Data Promising for Oral AP24534 in Refractory CML and Other Hematologic Malignancies
New Orleans, LA – A multi-target kinase inhibitor, known as AP24534, has shown strong clinical evidence of hematologic, cytogenetic, and molecular anti-cancer activity in heavily pretreated patients with resistant and refractory chronic myeloid leukemia (CML), including in those with the T315I mutation of the target protein, BCR-ABL. Patients with the T315I mutation have demonstrated resistance to imatinib (Gleevec) and second-generation tyrosine kinase inhibitors nilotinib (Tasigna) and dasatinib (Sprycel), making it critical to find an effective treatment for these patients.
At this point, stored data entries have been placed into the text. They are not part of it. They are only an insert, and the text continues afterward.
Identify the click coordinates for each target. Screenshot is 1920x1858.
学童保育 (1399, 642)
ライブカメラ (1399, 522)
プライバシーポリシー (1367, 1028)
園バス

According to Jorge Cortes, MD, professor and deputy chair, Department of Leukemia, M.D. Anderson Cancer Center, who served as the study’s lead investigator, “The initial findings from this study show AP24534 to be well tolerated and to produce beneficial anti-leukemia activity in patients who have failed prior tyrosine kinase inhibitor therapy for CML.”
The phase I study has enrolled 44 patients to date. Of these, 28 have CML chronic phase (CP), 5 have CML accelerated phase (AP), 5 have CML in the blast phase (BP), 2 have Philadelphia-chromosome positive (Ph+) acute lymphoblastic leukemia (ALL), and 4 have other hematologic malignancies. In an effort to determine the maximum tolerated dose and examine efficacy, the study features six dosing cohorts, with patients receiving 2 mg, 4 mg, 8 mg, 15 mg, 30 mg, or 60 mg of oral AP24534 once daily. At the time data was presented, 28 patients remained in the study, 22 of whom were receiving one of the three highest dosages of AP24534.
A total of 20 patients with CML-CP evaluable for cytogenetic response (CyR) across all dosing levels; 60% (n = 12) of patients demonstrated some level of CyR. One-quarter (n = 5) had complete CyR and 45% (n = 9) had major CyR. No response was observed in any of the CML-BP or Ph+ ALL patients. Of the 12 CML-CP patients evaluable for hematologic response, 83% (n = 10) had a complete hematologic response (CHR); 3 of 4 patients with CML-AP had a major hematologic response. As was seen with CyR, none of the patients with CML-BP had a hematologic response; 1 of the 2 Ph+ ALL patients demonstrated hematologic response. CyR, hematologic response, and molecular response was observed in patients with resistant BCR-ABL mutations.
Looking at the subset of CML patients (n = 18) with a T315I mutation, 55% (n = 10) currently have CML-CP, of which 9 remain on the study and 7 are evaluable for response. All 7 of the evaluable patients have achieved CHR. The investigators also observed responses in patients with mutations other than T315I, including a patient with a F359C mutation, known to be resistant to imatinib and nilotinib. This patient experienced CHR, CCyR, and major molecular response after 3 months of treatment at the 15-mg dose of AP24534.
AP24534 was generally well tolerated. Side effects associated with the drug included nausea, fatigue and dry eye, anorexia, arthralgia, dizziness, dry mouth, headache, hot flush, myalgia, vomiting, and QTc prolongation (observed in 1 patient in the 2-mg cohort and 1 patient in the 4-mg cohort). Grade 3-4 thrombocytopenia occurred in 36% of patients and grade 3-4 neutropenia in 41%, with both of these hematologic toxicities occurring more frequently in patients with advanced stages of CML or baseline cytopenia.
Dr Cortes concluded, “Pending further clinical trials, AP24534 appears to represent a potential significant advance for CML patients who have become resistant or refractory to currently available therapies and who are in great need of new treatment options.” This includes CML-CP and CML-AP patients with the T315I mutation. ASH Abstract 643.
Disclosures: Study investigators have ownership in, received support, or have other affiliations with ARIAD, Novartis, BMS, Celgene, and Genzyme.